Background The Covid-19 pandemic has led to unprecedented disruption to the NHS through increased redeployment of staff, beds, operation theatres and laboratory testing capacity, alongside increased levels of staff health related absences, fatigue and significant changes to patient-GP consultations. Cancer has been impacted in several ways including but not limited to fewer symptomatic presentations at primary care, drop in referrals for cancer testing, screening programmes suspended, and treatments cancelled/postponed. To better understand the impact of the disruption caused in the UK, Macmillan set out to estimate the number of people missing a cancer diagnosis since the start of the pandemic.

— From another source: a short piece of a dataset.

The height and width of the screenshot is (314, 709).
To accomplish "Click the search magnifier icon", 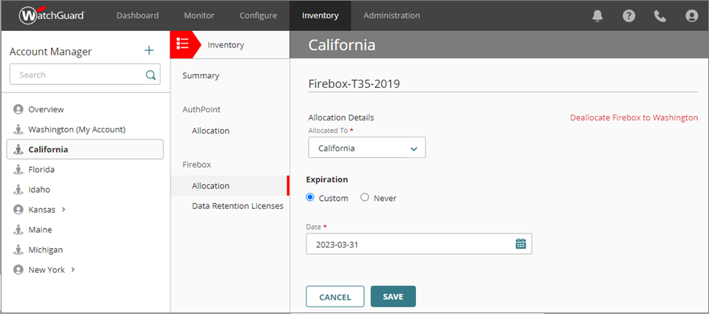I will pos(150,75).
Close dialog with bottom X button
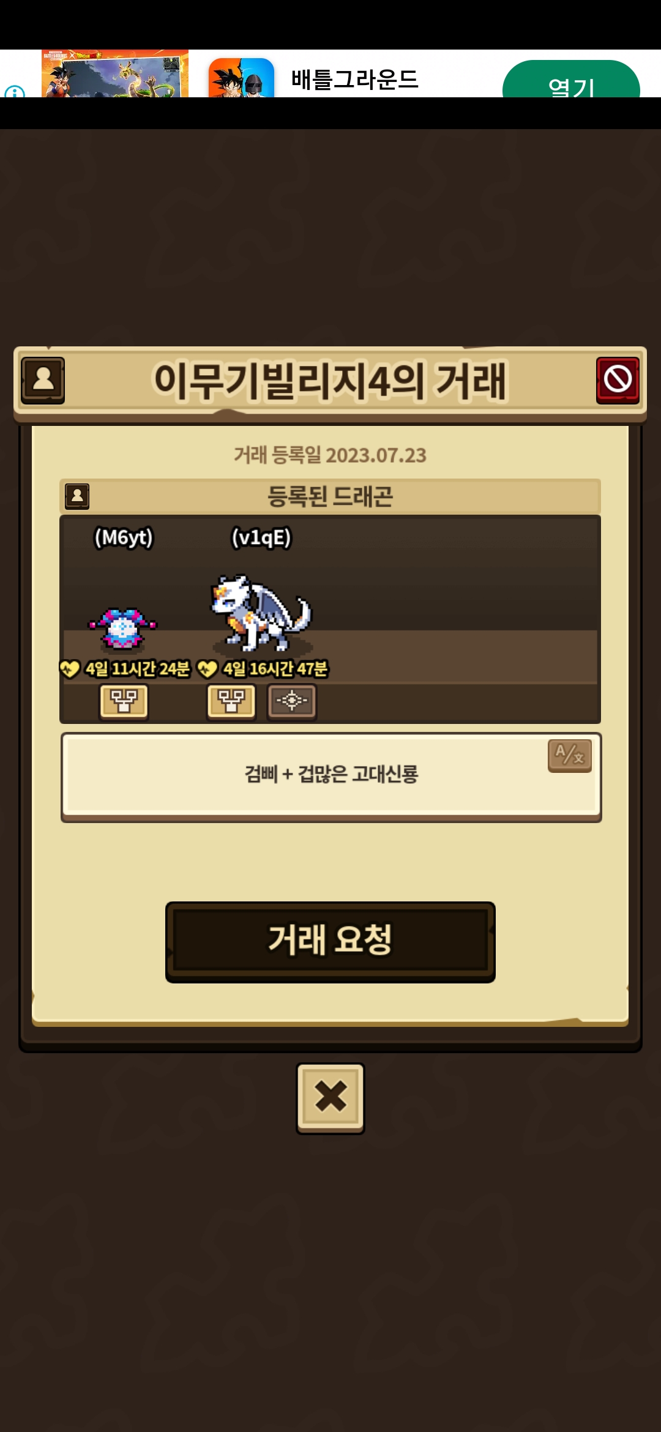The image size is (661, 1432). click(331, 1098)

Methods The ‘diagnosis-missing’ population was estimated by calculating the difference between observed cancer diagnosis activity and expected cancer diagnosis activity for each month since March 2020. Expected activity was calculated using 2019’s monthly average and weighted by the number of working days in each month. The diagnosis-missing population is calculated independently for each nation utilising diagnosis activity indicators from different datasets: new cancer diagnoses (Rapid Cancer Registration Dataset, England), patients with pathological confirmation of cancer (Cancer Pathology dashboard, Scotland and Patients with Pathology Samples Indicating Cancer report, Northern Ireland) and first definitive cancer treatments at one month lag (Cancer Waiting Times, Wales).
The drop in first cancer treatments in England between March 2020 and September 2021 has been estimated by calculating the difference between the reported number of first cancer treatments (NHS England, 2021) across the above period and 19 months of the 2019 average.
Results As of September 2021, 47,000 people across the UK are estimated to be ‘missing’ a cancer diagnosis as a result of the disruption caused by the pandemic. Recent analysis shows signs of alleviating the cancer backlog in spring 2021 had stalled over the 2021 summer period. Analysis also highlights 6.6% fewer first cancer treatments in England between March 2020 and September 2021 compared to 19 months of the 2019 average.
Conclusion The spread of the Omicron variant and the resultant high levels of staff isolation, and varying restrictions influencing health-seeking behaviour has potentially caused further accumulation of missed diagnoses and delayed treatments over winter 2021/22.Stretched services are likely to see further strain when the ‘missing’ patients do eventually come through the system. Patient clinical outcomes, experiences and longer-term quality of life are at risk of worsening from 2019 standards due to the combination of delayed diagnosis and longer cancer treatment wait times.